Digital fiat currency will be deployed in developing countries first: Expert
While Initial Coin Offerings (ICO) have been banned by Chinese authorities since Sept 4, experts, scholars, and companies from more than 40 countries gathered at a workshop in Beijing, the country's capital city, from Thursday to Friday, to chart a course for digital fiat currency issued by central banks.
The People's Bank of China (PBOC), China's central bank, is very advanced in thinking about all the issues and aspects of digital fiat currency, said an expert from the International Telecommunication Union (ITU) in an exclusive interview with chinadaily.com.cn on Thursday.
Bilel Jamoussi, chief of the Study Groups Department at the ITU Standardization Bureau, praised the presentation of Yao Qian, director-general of the Institute of Digital Money at the PBOC, and said the workshop was impressive.
In Yao's speech, he noted the PBOC has completed trial runs on the algorithms needed for digital currency supply and has designed a prototype that can regulate the supply.
Jamoussi said China has unique advantages in deploying digital fiat currency.
"As there are so many electronic money transactions in China, the ingredients or the prerequisites for digital fiat currency are there, which gives China's central bank a very good reason to start thinking seriously about digital fiat currency," he said.
In addition, he said China, as the workshop's host country, should be proud of having all the stakeholders on board to discuss the need and the timing for digital fiat currency issued by central banks.
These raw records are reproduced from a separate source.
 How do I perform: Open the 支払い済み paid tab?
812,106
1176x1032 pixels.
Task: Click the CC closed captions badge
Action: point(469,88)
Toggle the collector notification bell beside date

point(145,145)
Compared to Bitcoin or other digital money issued by the private sector that is spawning concerns over financial risks, digital fiat currency, authorized and issued by a country's central bank, has the same legal tender status as the country's banknotes and coins.
David Wen, chairman of ITU Focus Group on Digital Currency, including Digital Fiat Currency (FG DFC), said the deployment of digital fiat currency can significantly benefit a country's financial system.
"For developing countries, digital fiat currency can be used to boost financial inclusion and solve the problems for regulatory compliance; for the developed countries, it can help reduce financial risks and make the financial system more resistant and transparent," Wen told chinadaily.com.cn on the sidelines of the workshop.
In addition, ordinary people's daily lives are expected to be improved by digital fiat currency.
"There are 2 billion adults in the world that do not have a bank account, though out of those 2 billion there are 1.5 billion that have mobile phones, so hence mobile phones could be the instruments to provide access to financial inclusion," Jamoussi said.
He proposed that if central banks issue digital fiat currency, these people can keep their digital currency on their mobile phones.
From Wen's perspective, he believes that although today's payment platforms using existing currencies, such as WeChat Pay and Alipay, are already very useful, there is even higher functionality when digital fiat currency can be built into them.
Both Wen and Jamoussi said they expect digital fiat currency will be deployed in developing countries first.
"Because in the developed countries, central banks try to use the digital fiat currency to solve a lot of more complex problems, but it would take time," Jamoussi said.
Wen believes the technologies are always the same, but the one who can use the technologies to solve simple problems will be the one that gets it first.
As different countries are developing different digital fiat currency platforms with various characteristics, the security, interoperability, and standardization of digital currency become an important issue, Wen said.
The workshop on standards for digital fiat currency was co-hosted by the Institute of World Economics and Politics of Chinese Academy of Social Science and the ITU.